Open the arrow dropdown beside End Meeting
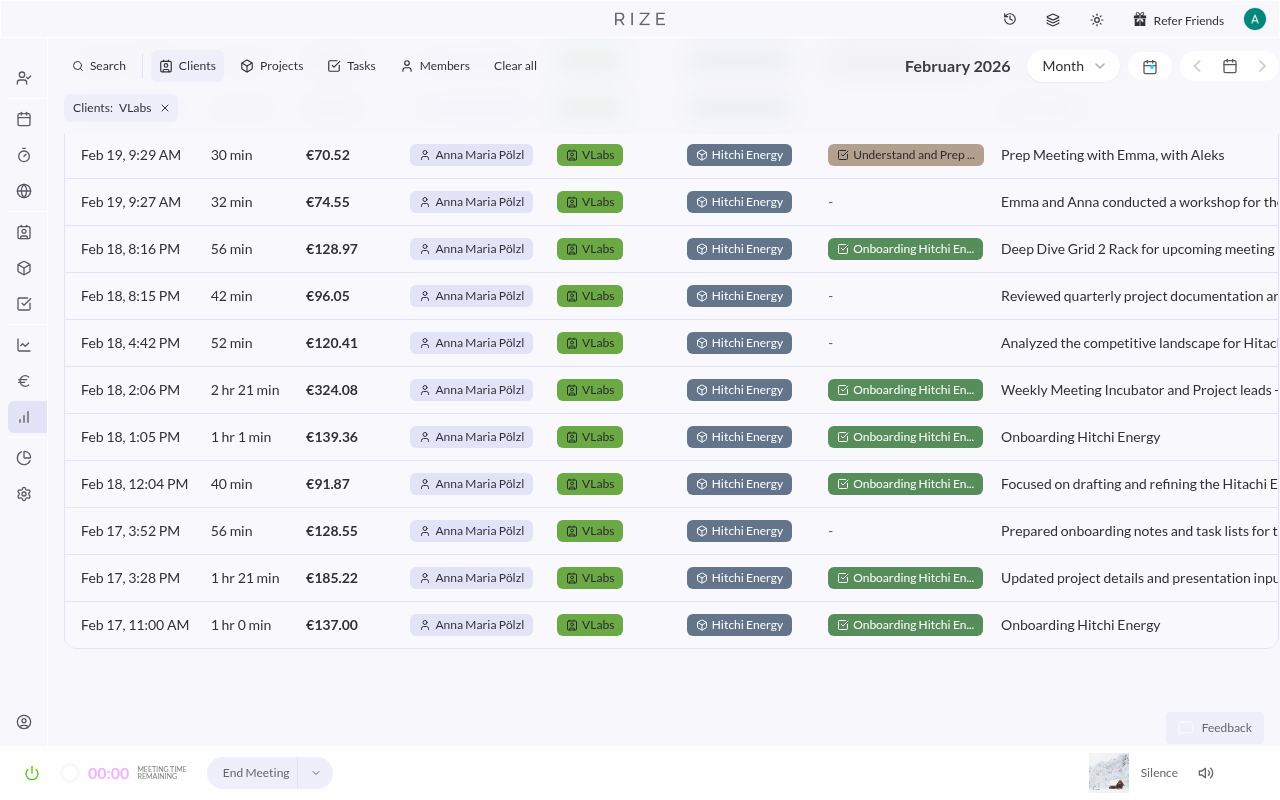This screenshot has width=1280, height=800. click(315, 773)
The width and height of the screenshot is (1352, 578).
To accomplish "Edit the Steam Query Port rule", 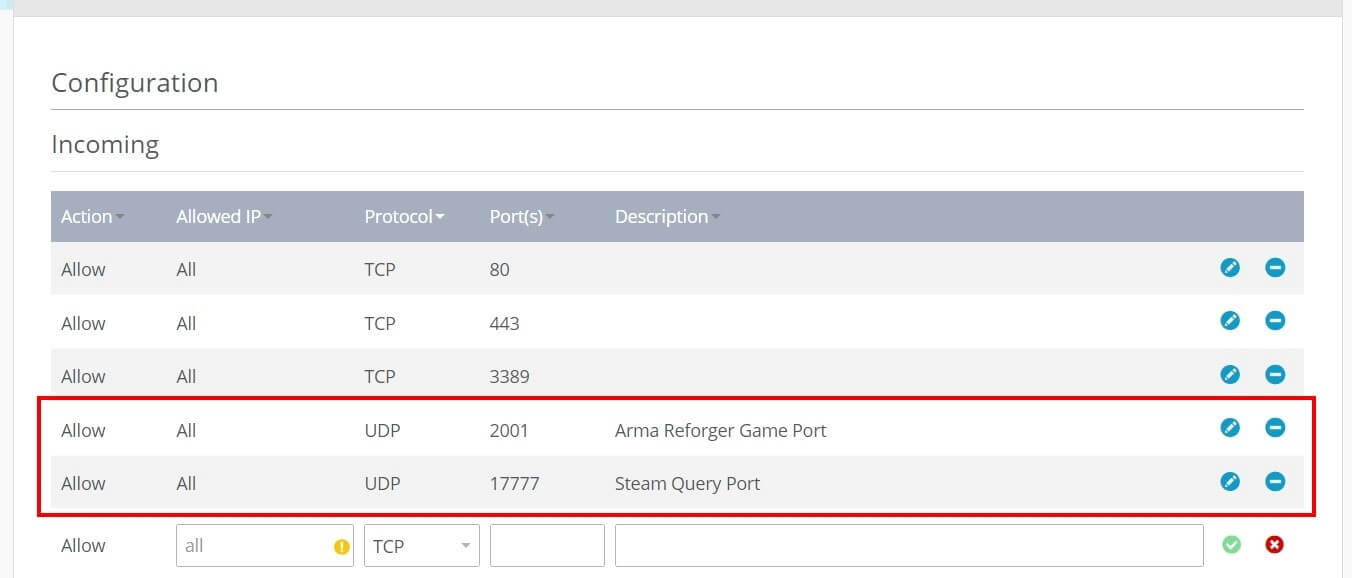I will [1230, 482].
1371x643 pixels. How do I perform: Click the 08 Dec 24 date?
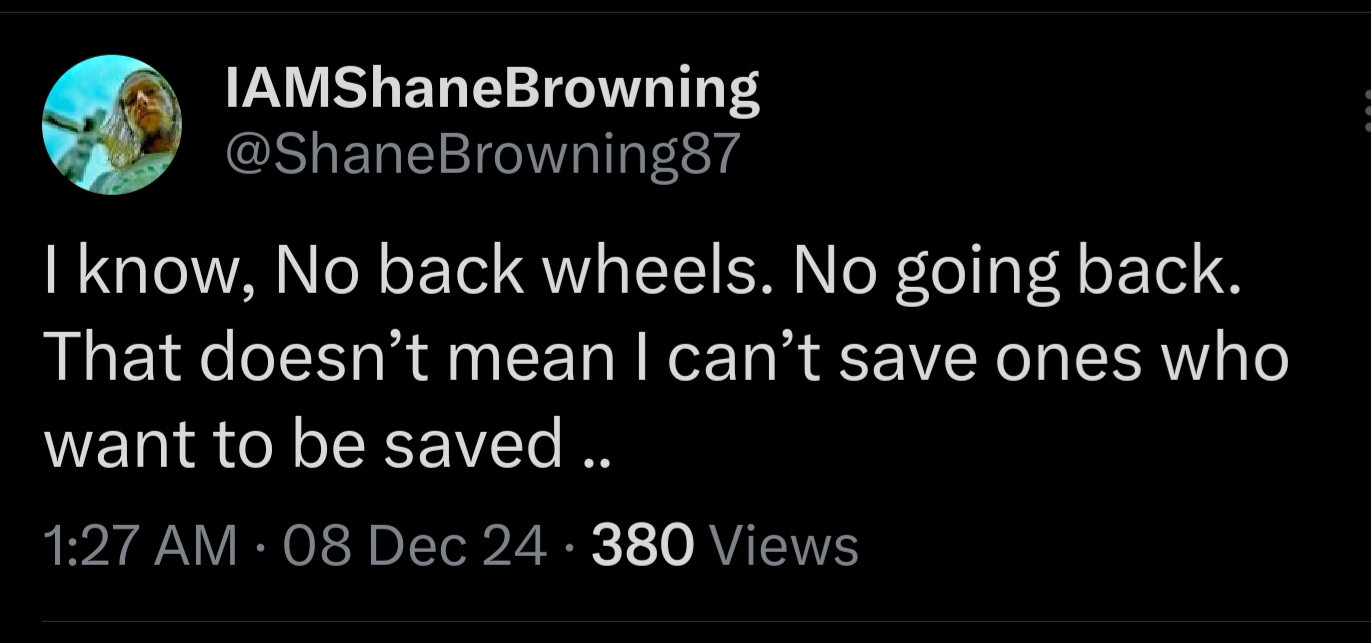tap(413, 546)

→ TASK DESCRIPTION: Before answering, please find the line containing "1371x643 pixels. How" above, then copy exactly from it through the last line of the entries, both included, without pictures.

→ ANSWER FOR THIS EXERCISE:
1371x643 pixels. How do I perform: Click the 08 Dec 24 date?
tap(413, 546)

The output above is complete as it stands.